So, there’s been a lot of well, huh, what is going on here? And as part of trying to understand in more and more detail, what exactly is going on here, we have cosmologists trying to study the problem from two very different perspectives. One set of groups is trying to measure all of the cosmological parameters based on the early universe. So, what is going on with the cosmic microwave background? What is going on with early structure formation? How do we put together all of the pieces to get from moment zero to well, the beginnings of the universe we now know?
The other team is trying to understand it from looking at the universe today and working backwards. So, these are the folks that are trying very carefully to constantly improve our distance measurements to Cepheid variable stars, to then use those Cepheid variable stars to measure distances to galaxies, to then look for supernovae in those galaxies and keep extended the distance ladder of things that we can use standard candle, these objects of known brightness, to measure the distance to. So, we’re working on trying to converge these two methods.
But unfortunately, in the process, here’s where we have an update. We have confused ourselves because it appears that you get one value for the expansion if you start today and work backwards, and you get a completely different value if you start at the cosmic microwave background and work forwards.
Fraser: So, is this another example of oh, we found stars that are older than the universe?
Pamela: It is going to be along those lines of new physics is going to be required to figure this out.
Fraser: Or, that the measurement – do they overlap in their error bars?
Pamela: Nope.
Fraser: They don’t, okay. So, both of them are well precise enough that the answer is –
Pamela: Non-overlapping.
Fraser: Uh-oh.
Pamela: So, from Planck, we have at most, a Hubble value of 69. So, that’s – you take the value they want it to be, which is 67.8, you add to the error, so that this is the max allowed by their error value, and it gets you to 69. And it’s looking from Wendy Freedman’s group, it’s looking from Adam Riess’s group, that the folks who are working on trying to measure this from distance ladder studies, they’re getting around 72. And it doesn’t sound like a huge difference, but it’s a huge difference.

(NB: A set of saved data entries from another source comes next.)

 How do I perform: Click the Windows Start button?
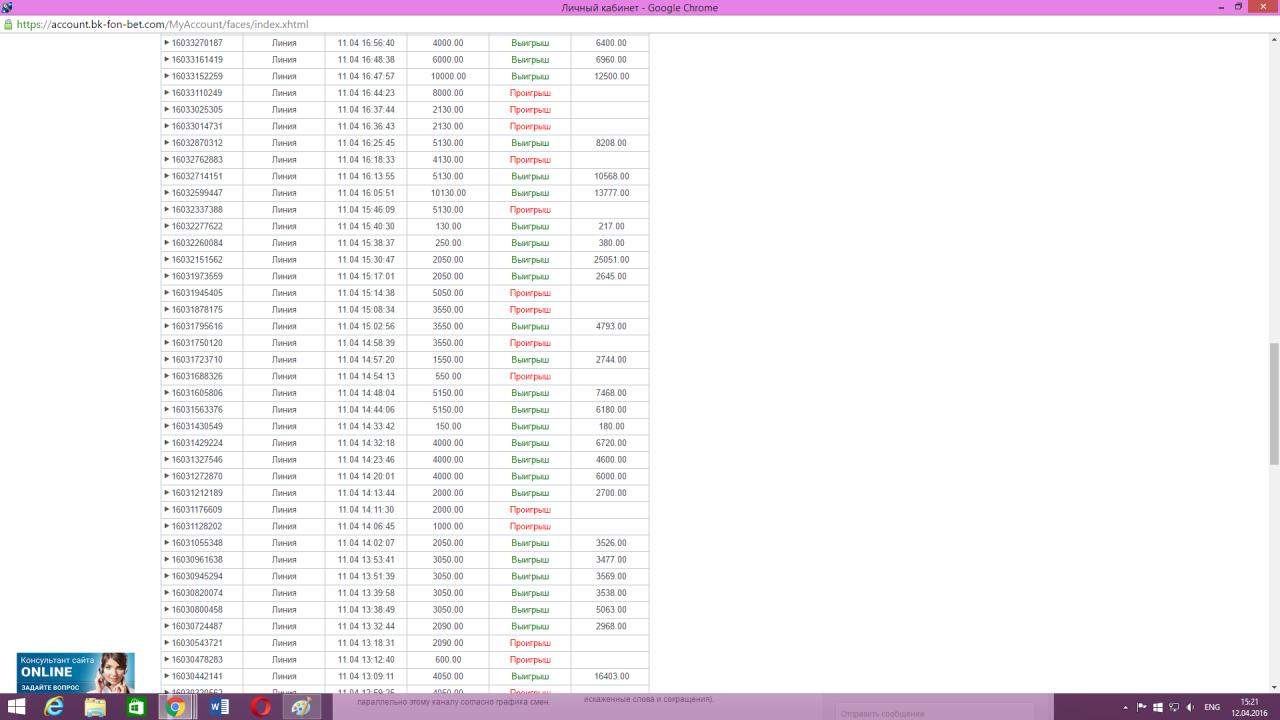coord(16,707)
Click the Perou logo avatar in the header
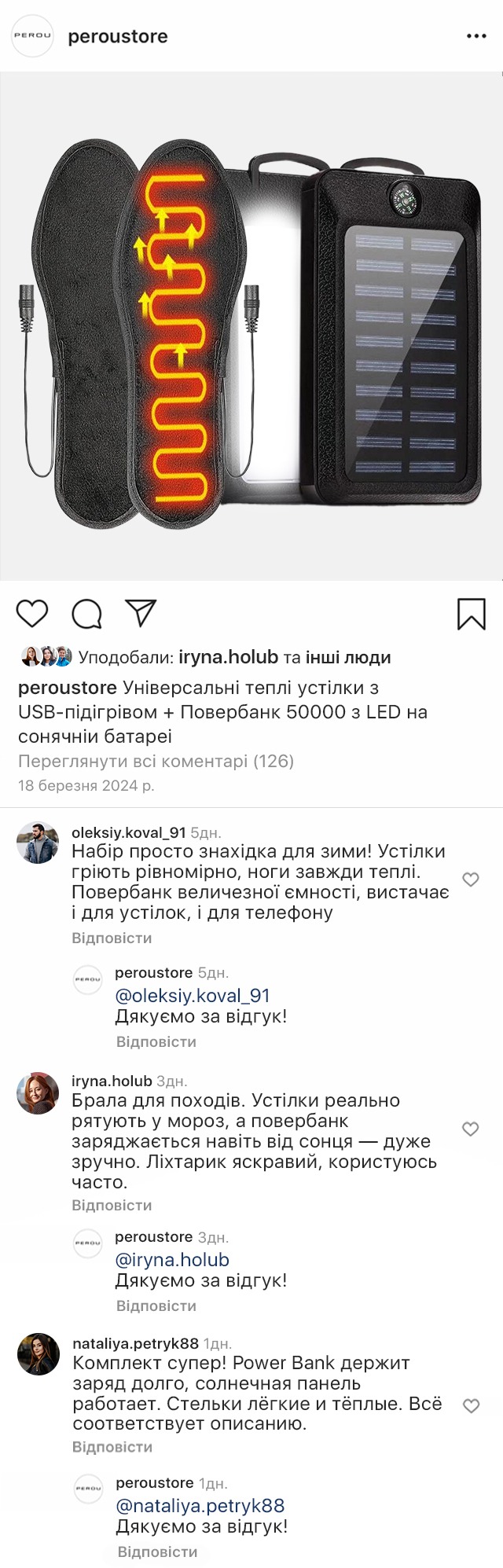 (x=32, y=35)
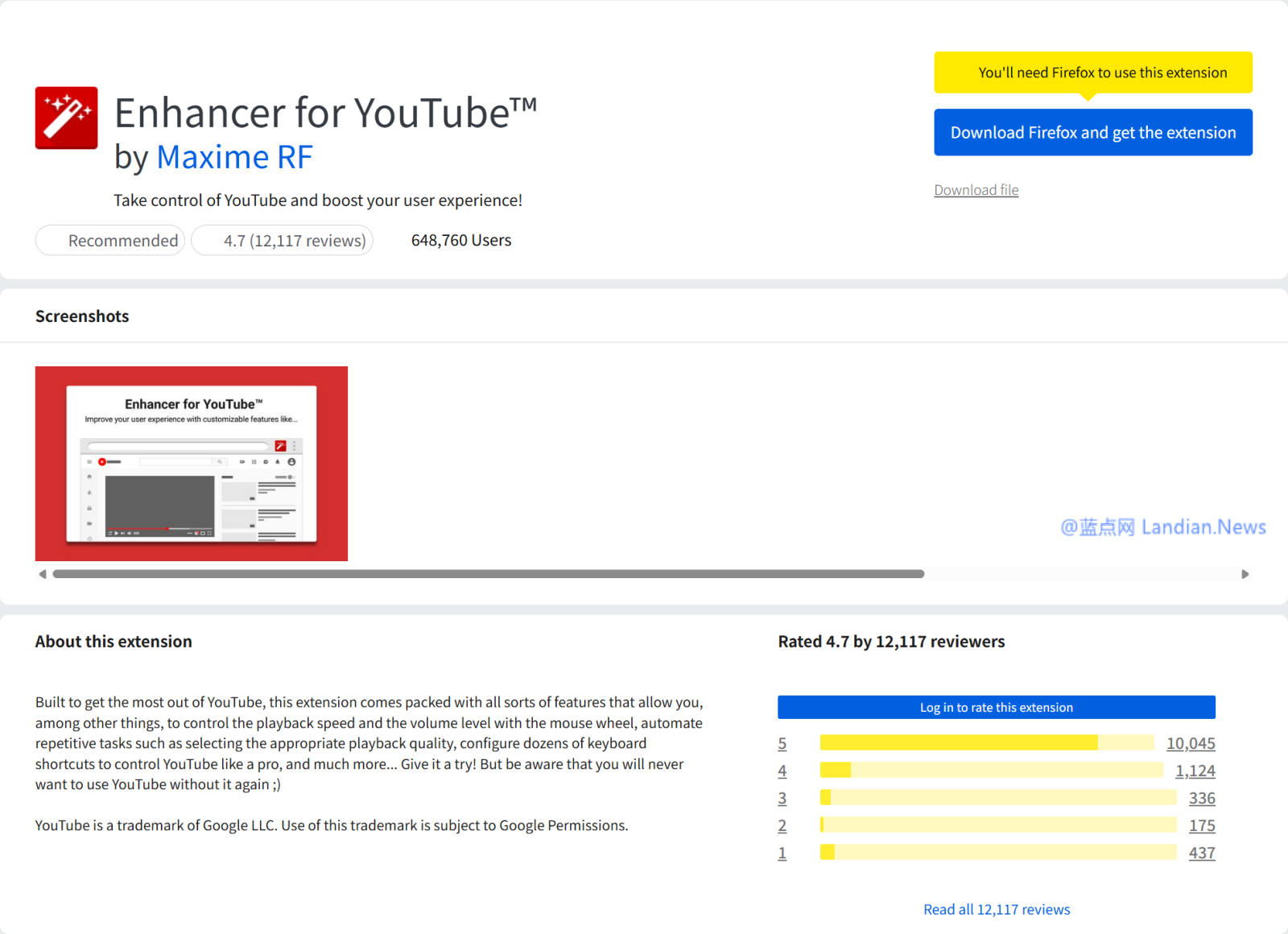Select the 2 star rating link
Screen dimensions: 1288x934
point(782,826)
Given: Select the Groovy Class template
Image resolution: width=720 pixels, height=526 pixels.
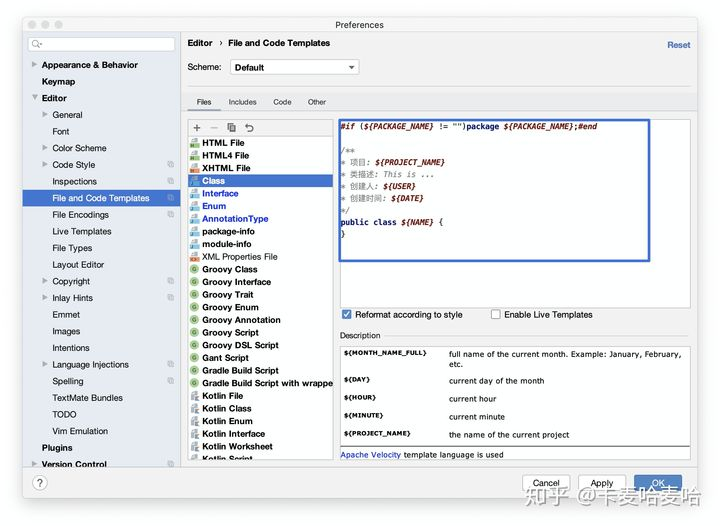Looking at the screenshot, I should click(x=229, y=269).
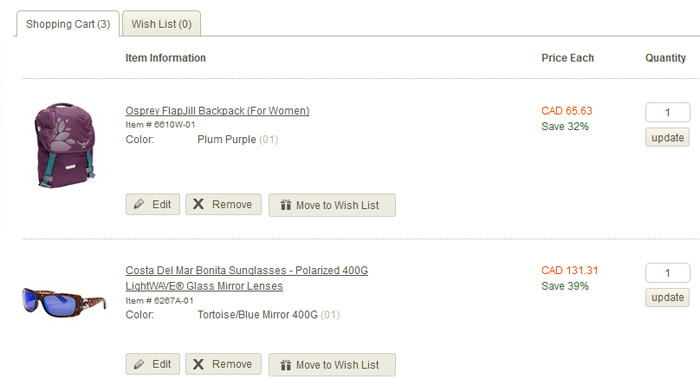Update the quantity for the Osprey backpack
Screen dimensions: 700x386
click(667, 137)
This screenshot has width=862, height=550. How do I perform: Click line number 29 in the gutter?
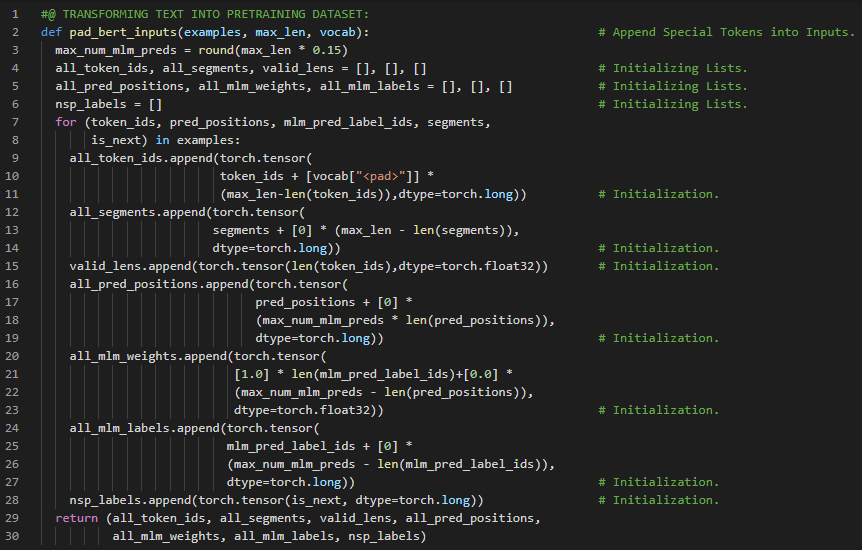coord(15,518)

Fraser: It’s back to that number where it’s off by a tiny little bit. In this case, that’s a lot – 5 percent?
Pamela: Yeah.
Fraser: So, it’s a big number. So, that’s not helpful. We should just go backwards, and do the show, and things will make a lot more sense than they do today.
Pamela: So, this is where people start just making particles up, which as we know, from past episodes, is one of my absolutely most hated things for people to do. So, here, once of the things that they’ve tried making up is something called sterile neutrinos. This is a fourth version of a neutrino, from the three that we have experimental evidence for. We have no experimental evidence for there to be sterile neutrinos. People have looked for evidence. There is no evidence of sterile neutrinos. But were sterile neutrinos to exist, they would change the required usage of energy to form particles in the early universe.
And by changing how the energy got used to form different kinds of particles, you can change what’s allowed for other things to have, and essentially just rebalance the early universe. And this slight rebalancing could explain it. So, that’s one possible explanation, if you like to make up particles.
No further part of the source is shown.